The artist’s drawing of a star begins the creation of an entire universe around him as each successive pictured object requests that he draw more. Based on Eric Carle’s recollection of his grandmother’s way of drawing a star (directions included), this seemingly simple story also provides insights into an artist’s private world of creativity. An inspiring book.
“Draw Me A Star, written and illustrated by Eric Carle, the author of The Very Hungry Caterpillar, is another cyclical book, and a good one to read at bedtime. An artist is asked by an unseen friend to draw a star. The star then asks the artist to draw the sun. The sun asks for a tree, and before long an entire universe has sprung up. Night falls, the moon rises, the moon asks for a star, and the circle is complete. Mr. Carle’s media are paint and collage.
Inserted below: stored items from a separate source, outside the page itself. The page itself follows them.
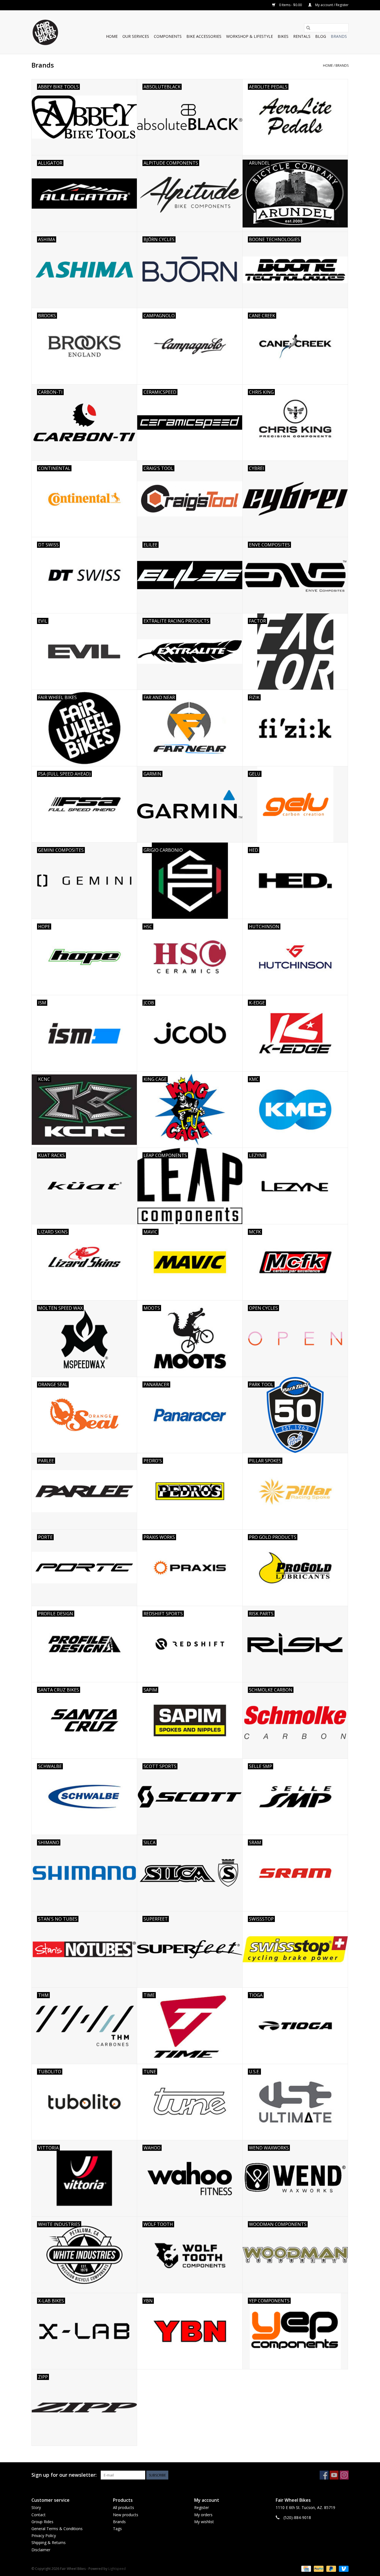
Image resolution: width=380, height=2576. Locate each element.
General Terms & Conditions (57, 2528)
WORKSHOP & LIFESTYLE (249, 36)
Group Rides (42, 2521)
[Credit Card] (305, 2568)
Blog (320, 36)
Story (36, 2507)
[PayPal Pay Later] (330, 2568)
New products (125, 2514)
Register (201, 2507)
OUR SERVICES (135, 36)
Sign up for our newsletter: (64, 2475)
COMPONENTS (168, 36)
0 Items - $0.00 (290, 5)
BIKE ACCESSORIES (203, 36)
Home (112, 36)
The book is wholly satisfying.”
– by Cynthia Zarin, The New Yorker, November 18, 1992
“A young boy is told (readers are not sure by whom) to “Draw me a star.” The star then requests that the boy draw it a sun; the sun asks for a “lovely tree,” and throughout his life the boy/man/artist continues to create images that fill the world with beauty. The moon bids the now-elderly artist to draw another star, and as the story ends, the artist travels “across the night sky” hand-in-hand with the star. This book will appeal to readers of all ages; its stunning illustrations, spare text, and simple story line make it a good choice for story hour, but older children will also find it uplifting and meaningful. Especially pleasing is a diagram within the story, accompanied by rhyming instructions on how to draw a star: “Down/over/left/and right/draw/a star/oh so/bright.” An inspired book in every sense of the word.”
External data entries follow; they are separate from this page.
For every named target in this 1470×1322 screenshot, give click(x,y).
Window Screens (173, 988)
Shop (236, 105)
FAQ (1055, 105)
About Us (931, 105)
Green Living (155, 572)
– by Eve Larkin, School Library Journal, October, 1992
“During his youth, this gifted author-artist explains in his newest book’s afterward, his German grandmother would often draw him a star while chanting a nonsense rhyme. Taking that symbol as his foundation, Carle here creates a world pulsating with life and color—a world that bursts forth from “a good star” sketched by a young artist. This kaleidoscopic pentagram requests a sun from the artist’s pen; the sun asks for a tree, and so on until a man and woman are living happily among Carle’s characteristic collages—flora and fauna of all shapes, sizes and vivid hues. Meanwhile the artist, now a bearded old man, continues to draw and create. This unusual, practically plotless work seems to embody a personal scenario close to the artist’s heart. His unadorned language, pulsing with a hypnotic rhythm, adroitly complements the familiar naive artwork. Though some may be disturbed by similarities between Carle’s evolving world and the biblical creation story (the unclothed male and female figures, for example), this tale of imagination and creativity pays homage to the artist within all of us—and may well fire youngsters’ imaginations. Ages 4-up.”